A craving is a wave. It builds, peaks, and crashes. Usually 15-20 minutes. You just have to wait it out.
5. One Day at a Time Actually Works
I thought it was a cheesy slogan. It is not. It is a survival strategy.
Forever is overwhelming. Today is doable.
Do not commit to never drinking again. Commit to not drinking TODAY. String enough todays together and suddenly you have a month, a year, a life.
6. You Are Not Losing Anything Good
It feels like you are giving something up. You are not.
You are giving up hangovers, shame, lost memories, broken promises, anxiety.
You are gaining mornings, presence, trust, time, health, and the person you actually want to be.
7. The Voice Lies
There is a voice that will tell you: “You were not that bad.” “You can moderate now.” “One will not hurt.”

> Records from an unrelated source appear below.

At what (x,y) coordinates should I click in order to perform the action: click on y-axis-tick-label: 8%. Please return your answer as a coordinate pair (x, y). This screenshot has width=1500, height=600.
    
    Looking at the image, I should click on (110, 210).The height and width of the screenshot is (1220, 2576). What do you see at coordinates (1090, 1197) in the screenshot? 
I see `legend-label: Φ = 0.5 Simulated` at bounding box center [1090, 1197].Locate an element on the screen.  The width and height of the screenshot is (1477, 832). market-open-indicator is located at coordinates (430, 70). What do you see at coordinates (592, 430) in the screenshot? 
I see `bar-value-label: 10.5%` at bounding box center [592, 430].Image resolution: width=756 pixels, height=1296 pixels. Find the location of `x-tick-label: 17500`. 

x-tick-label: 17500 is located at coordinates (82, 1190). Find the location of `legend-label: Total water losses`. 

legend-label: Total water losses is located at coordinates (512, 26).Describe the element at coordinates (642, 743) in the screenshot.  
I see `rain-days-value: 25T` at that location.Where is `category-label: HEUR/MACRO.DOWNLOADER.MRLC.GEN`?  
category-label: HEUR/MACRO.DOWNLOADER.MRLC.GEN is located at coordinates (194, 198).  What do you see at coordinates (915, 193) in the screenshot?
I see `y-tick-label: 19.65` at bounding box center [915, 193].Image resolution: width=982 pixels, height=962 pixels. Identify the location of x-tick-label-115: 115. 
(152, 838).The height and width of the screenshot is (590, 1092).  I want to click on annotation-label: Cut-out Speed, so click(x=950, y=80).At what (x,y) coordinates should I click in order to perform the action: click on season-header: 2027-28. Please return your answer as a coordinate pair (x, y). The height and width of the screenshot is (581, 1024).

That voice is your addiction, dressed up in reasonable clothes. It lies. Learn to recognize it. Then ignore it.
8. Find Your People
Recovery is not a solo sport. The people who make it long-term have support.
The #RecoveryPosse on Twitter. r/stopdrinking on Reddit. SMART Recovery. AA. Find your people.
You Can Do This
Millions of people have done exactly what you are attempting, and they were no stronger than you.
The only difference between someone with 10 years sober and someone on Day 1 is time and persistence.